Accomplished musicians, athletes, public speakers, and professionals from all walks of life are found among people with Tourette's. A well-known example of a person who may have used obsessive–compulsive traits to advantage is Samuel Johnson, the 18th-century English man of letters, who likely had Tourette syndrome as evidenced by the writings of James Boswell. Johnson wrote A Dictionary of the English Language in 1747, and was a prolific writer, poet, and critic. Tim Howard, described by the Chicago Tribune as the "rarest of creatures—an American soccer hero", and by the TSA as the "most notable individual with Tourette Syndrome around the world", says that his neurological makeup gave him an enhanced perception and an ability to hyper-focus that contributed to his success on the field.
Although it has been speculated that Mozart had Tourette's, there are problems with the arguments supporting the diagnosis: tics are not transferred to the written form, as is supposed with Mozart's scatological writings; the medical history in retrospect is not thorough; side effects due to other conditions may be misinterpreted; "it is not proven whether written documents can account for the existence of a vocal tic" and "the evidence of motor tics in Mozart's life is doubtful".
Pre-dating Gilles de la Tourette's 1885 publication, likely portrayals of TS or tic disorders in fictional literature are Mr.
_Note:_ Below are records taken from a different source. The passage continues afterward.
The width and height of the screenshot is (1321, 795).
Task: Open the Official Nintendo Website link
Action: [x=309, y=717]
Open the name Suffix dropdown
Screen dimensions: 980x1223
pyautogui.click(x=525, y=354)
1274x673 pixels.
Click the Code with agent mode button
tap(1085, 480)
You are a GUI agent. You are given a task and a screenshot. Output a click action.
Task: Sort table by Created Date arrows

Pancks in Little Dorrit by Charles Dickens and Nikolai Levin in Anna Karenina by Leo Tolstoy. The entertainment industry has been criticized for depicting those with Tourette syndrome as social misfits whose only tic is coprolalia, which has furthered stigmatization and the public's misunderstanding of those with Tourette's. The coprolalic symptoms of Tourette's are also fodder for radio and television talk shows in the US and for the British media. High-profile media coverage focuses on treatments that do not have established safety or efficacy, such as deep brain stimulation, and alternative therapies involving unstudied efficacy and side effects are pursued by many parents.
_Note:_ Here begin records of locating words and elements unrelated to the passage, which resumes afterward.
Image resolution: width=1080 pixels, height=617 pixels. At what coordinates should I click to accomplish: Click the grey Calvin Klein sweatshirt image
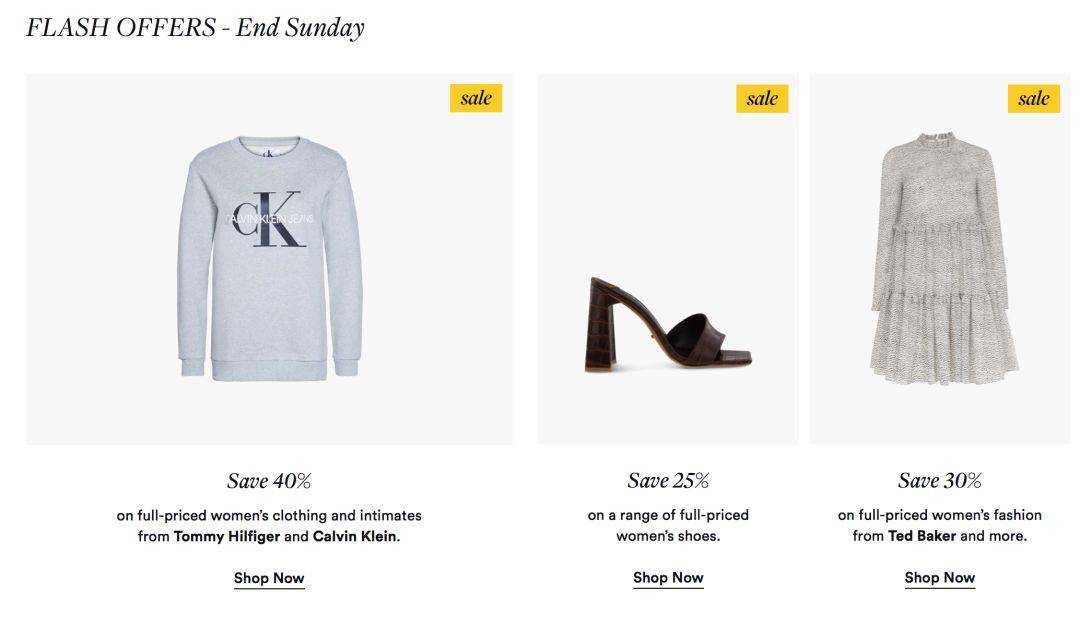click(269, 259)
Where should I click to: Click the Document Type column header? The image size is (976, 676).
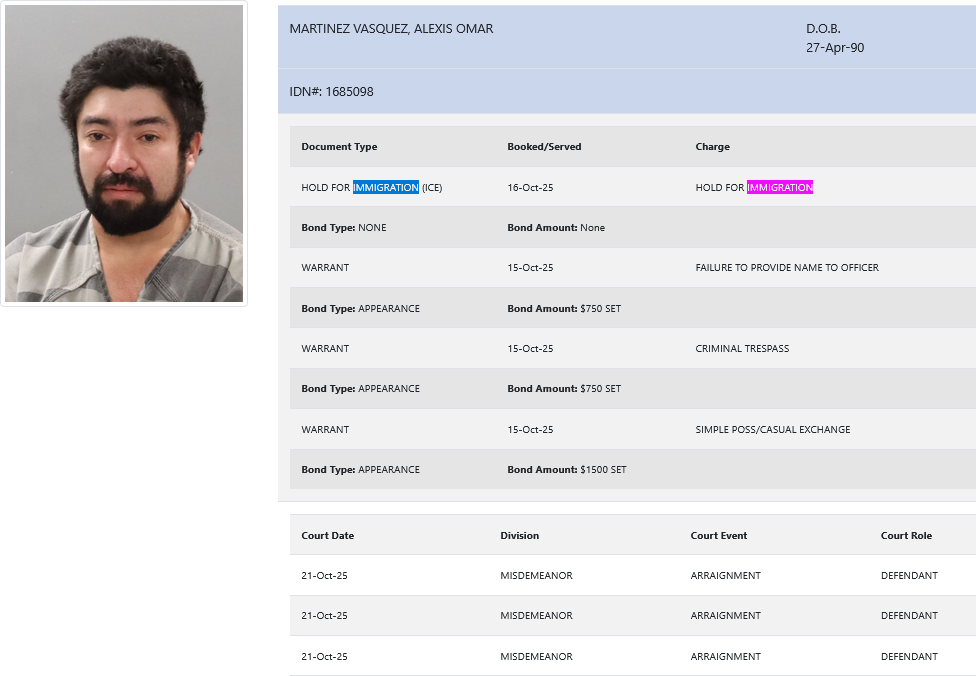coord(339,147)
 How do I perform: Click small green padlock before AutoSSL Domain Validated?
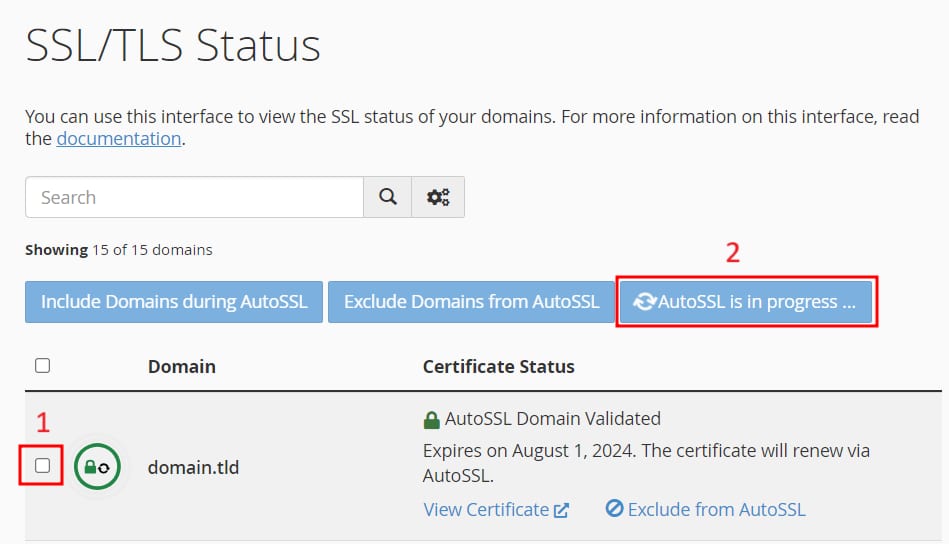pyautogui.click(x=432, y=419)
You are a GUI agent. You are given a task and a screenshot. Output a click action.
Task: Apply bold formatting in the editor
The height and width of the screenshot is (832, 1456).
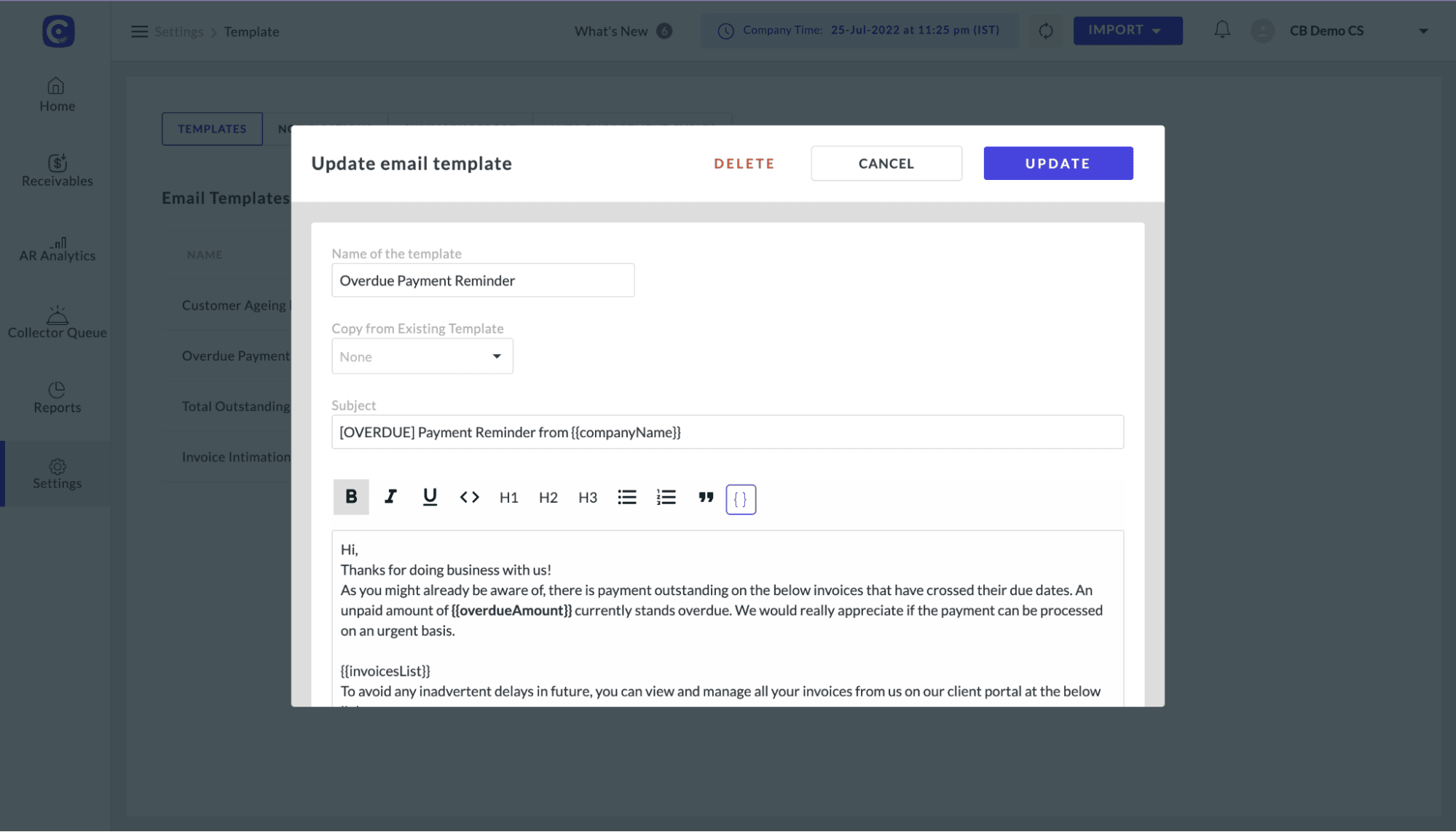(350, 497)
Modeled after genetic breakthroughs seen with large-scale efforts in other neurodevelopmental disorders, three groups (the Tourette Syndrome Association International Consortium for Genetics, Tourette International Collaborative Genetics, and the European Multicentre Tics in Children Study) are collaborating in research of the genetics of Tourette's. Compared to the successful efforts seen in other conditions (autism, schizophrenia and bipolar disorder), these efforts are underfunded in the US.
Because of the understanding and hope that it provides, education is also the single most important treatment modality that we have in TS.Also see Zinner 2000, PMID 11077021.
The individuals with TS who do the best, we believe, are: those who have been able to feel relatively good about themselves and remain close to their families; those who have the capacity for humor and for friendship; those who are less burdened by troubles with attention and behavior, particularly aggression; and those who have not had development derailed by medication.
As medical problems go, Tourette's is, except in the most severe cases, about the most minor imaginable thing to have. ... the freak-show image, unfortunately, still prevails overwhelmingly. The blame for the warped perceptions lies overwhelmingly with the video media—the Internet, movies and TV. If you search for 'Tourette' on Google or YouTube, you'll get a gazillion hits that almost invariably show the most outrageously extreme examples of motor and vocal tics. Television, with notable exceptions such as Oprah, has sensationalized Tourette's so badly, for so long, that it seems beyond hope that most people will ever know the more prosaic truth.